18 Mei 2016 kemarin, saya sempat beli sosis bakar untuk lauk makan malam di perempatan Asco, Bantar Gebang. Yang selalu menjadi perhatian menarik adalah para 5 s/d 6 orang nongkrong di jalanan dengan menggunakan smartphone bertipe communicator. Di saat selesai membeli sosis bakar, 2 di antara mereka langsung pergi dengan motor maticnya untuk mengincar sesuatu.
Iya, Mata Elang. Fenomena ini sudah sangat menjamur dan merata di seluruh kawasan Jabodetabek dan kawasan urban lainnya di Indonesia. Mereka rata-rata adalah orang yang berperawakan kasar dan garang. Pada awalnya, mereka menggunakan buku sebagai database untuk mencatat nomor polisi kendaraan roda 2 yang memiliki akses data ke pihak leasing.
Namun belakangan, mereka menggunakan smartphone bertipe communicator untuk melacak kendaraan yang memiliki masalah kredit sepeda motor. Ketika mata elang ini berhasil menemukan korban, dia langsung mengincar korban tersebut dan jika berhasil, mereka mengincar korban dengan cara dipaksa atau barang ybs dirampas.
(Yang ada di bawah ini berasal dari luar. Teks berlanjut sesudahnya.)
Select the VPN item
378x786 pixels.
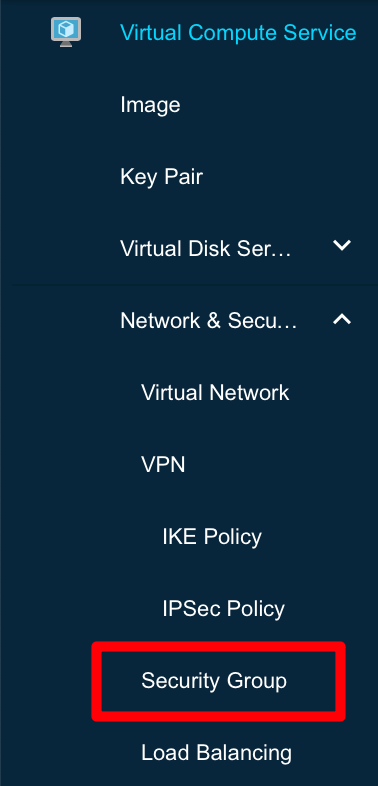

Di sekitaran rumah saya, setidaknya ada 2 spot lokasi para “Mata Elang” ini, yaitu di perempatan Asco dan Tikungan H. Djole, Bantar Gebang. Asumsi saya, ada sekitar 200 s/d 300 spot Mata Elang yang tersebar di Jabodetabek, mengingat tingginya jumlah kendaraan sepeda motor di kawasan Jabodetabek.
Apa faktornya?
Menurut analisis dan komentator amatiran dari saya, munculnya Mata Elang ini disebabkan oleh beberapa hal:
1. Lemahnya Regulasi Penjaminan melalui Fidusia
Penjaminan Fidusia sebenarnya sudah diatur melalui UU No. 42/1999 tentang penjaminan fidusia, hal ini sebenarnya untuk mengawasi hak dan kewajiban konsumen jika terjadi penunggakan/penghambatan pembayaran kredit yang diberi oleh pihak leasing/bank, sehingga meminimalisir terjadinya kriminalisasi konsumen. Leasing sangat enggan mencairkan dana fidusia ini karena dana jaminan bisa mencapai Rp. 1 juta/kendaraan.
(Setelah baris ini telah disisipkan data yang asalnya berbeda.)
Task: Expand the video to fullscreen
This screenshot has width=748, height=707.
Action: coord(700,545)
Sayangnya, pihak OJK (Otoritas Jasa Keuangan) dan kepolisian belum menegakkan dan mengimplementasikan undang-undang ini secara optimal. Apapun kondisinya, konsumen tetap harus dilindungi.
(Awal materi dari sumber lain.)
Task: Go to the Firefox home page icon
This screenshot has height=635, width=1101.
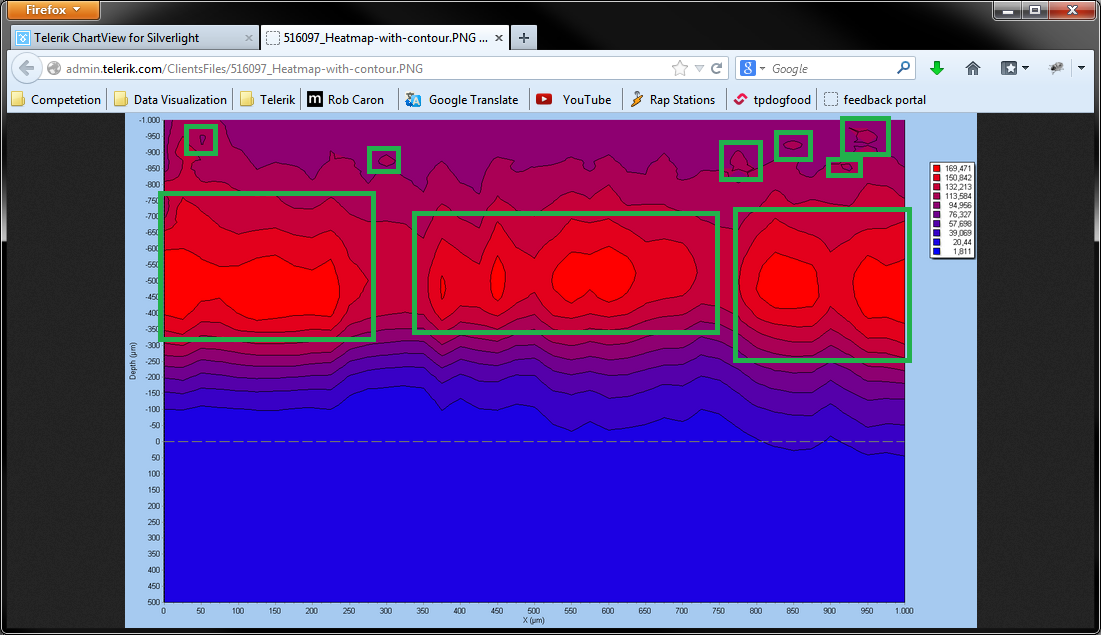Action: (x=972, y=68)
2. Tingginya sikap konsumerisme
Menjadi hal yang permisif dan wajar jika munculnya Mata Elang ini menyebar secara merata. Sikap konsumerisme masyarakat kita membuat lahirnya si “Mata Elang” ini. Umumnya, sikap konsumerisme ini disebabkan oleh gilanya promosi pengajuan kredit kendaraan bermotor yang ekstrem, namun tidak diimbangi oleh hak dan kewajiban Leasing dan Konsumen dalam pengajuan aplikasi kredit. Sasaran Mata Elang tidak lain adalah para masyarakat yang berpenghasilan “pas-pasan” dan gampang menunggak mengangsur cicilan kredit.
Bahkan dalam analisis amatiran saya, Mata Elang ini tidak saja menyasar pada kendaraan roda 2 saja, tapi juga aplikasi kredit lainnya yg sifatnya konsumtif, seperti barang elektronik dan gadget. Sehingga sasarannya tidak mengacu pada motor saja, tapi peralatan konsumtif yang dibeli melalui aplikasi kredit/tunai.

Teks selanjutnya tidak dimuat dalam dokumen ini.